Member of the Illinois House of Representatives from the 41st district 38th district (1971-1973)
- In office January 1971 – January 1983
- Preceded by: James L. Wright
- Succeeded by: District Abolished

Personal details
- Born: September 30, 1935 Chicago, Illinois
- Died: February 13, 2017 (aged 81) Winfield, Illinois
- Party: Democratic
- Children: Two children
- Alma mater: Northern Illinois University (B.A., M.A.)
- Profession: Teacher

Military service
- Allegiance: United States of America
- Branch/service: United States Air Force
- Years of service: 1955-1958

= J. Glenn Schneider =

American politician

J. Glenn Schneider (September 30, 1935 - February 13, 2017) was an American educator and politician.

Born in Chicago, Illinois, Schneider attended J. Sterling Morton High School in Cicero, Illinois.

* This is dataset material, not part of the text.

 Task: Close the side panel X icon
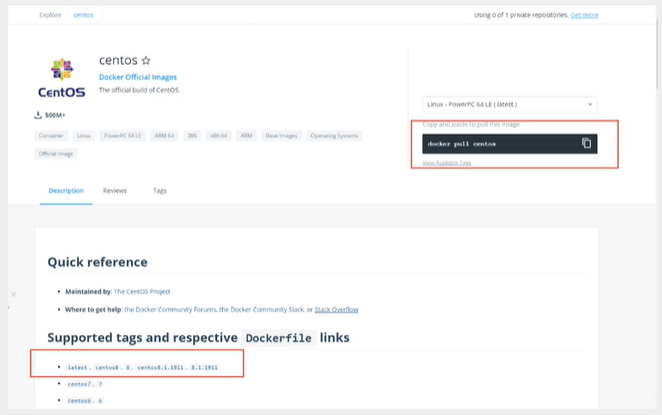14,294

Schneider served in the United States Air Force from 1955 to 1958. He received his bachelor's and master's degree in history and government from Northern Illinois University in 1961 and 1968 respectively. In 1962, he began teaching history and government at Naperville North High School.

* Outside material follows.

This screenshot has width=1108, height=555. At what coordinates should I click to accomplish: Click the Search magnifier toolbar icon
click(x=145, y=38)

Schneider was involved in the Democratic Party serving as the Chairman of the Lisle Township Democratic Organization. Schneider served in the Illinois Constitutional Convention of 1970 and on the Naperville City Council.

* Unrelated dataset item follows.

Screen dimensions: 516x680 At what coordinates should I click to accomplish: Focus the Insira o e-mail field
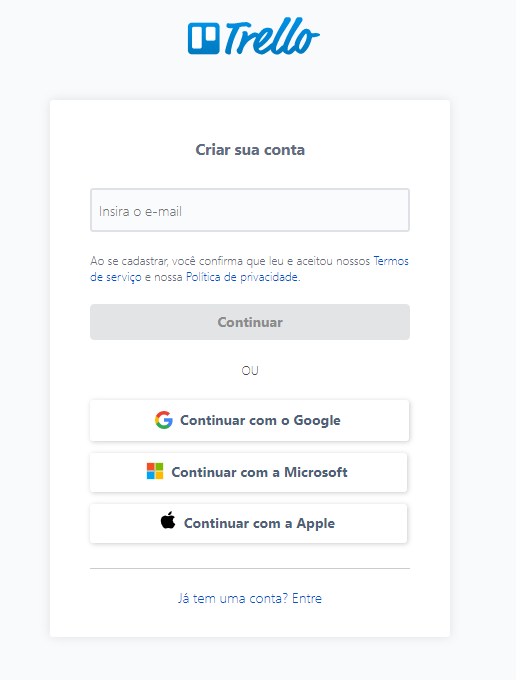[250, 210]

In 1970, he was elected to the Illinois House of Representatives succeeding Democrat James L. Wright of Westmont where he served until 1983. During his tenure, he won multiple awards from environmental organizations including the League of Conservation Voters and the United States E.P.A.

In 1975, Mayor Richard J. Daley supported Democratic leader Clyde L. Choate of Anna. Governor Dan Walker objected to Choate for personal reasons and supported Gerald A. Bradley of Bloomington. Schneider had reservations about a Choate speakership and drafted William A. Redmond to run for Speaker. No candidate, which at various points in time included up to eleven Democrats and the Republican leader James R. Washburn could get the 89 votes required to be elected Speaker. After an election that took over a week, Republican defectors including future Speaker Lee A. Daniels, voted for Redmond ending the stalemate. He was named Chair of the Elementary and Secondary Education committee by Redmond.

He died in at Central DuPage Hospital in Winfield, Illinois.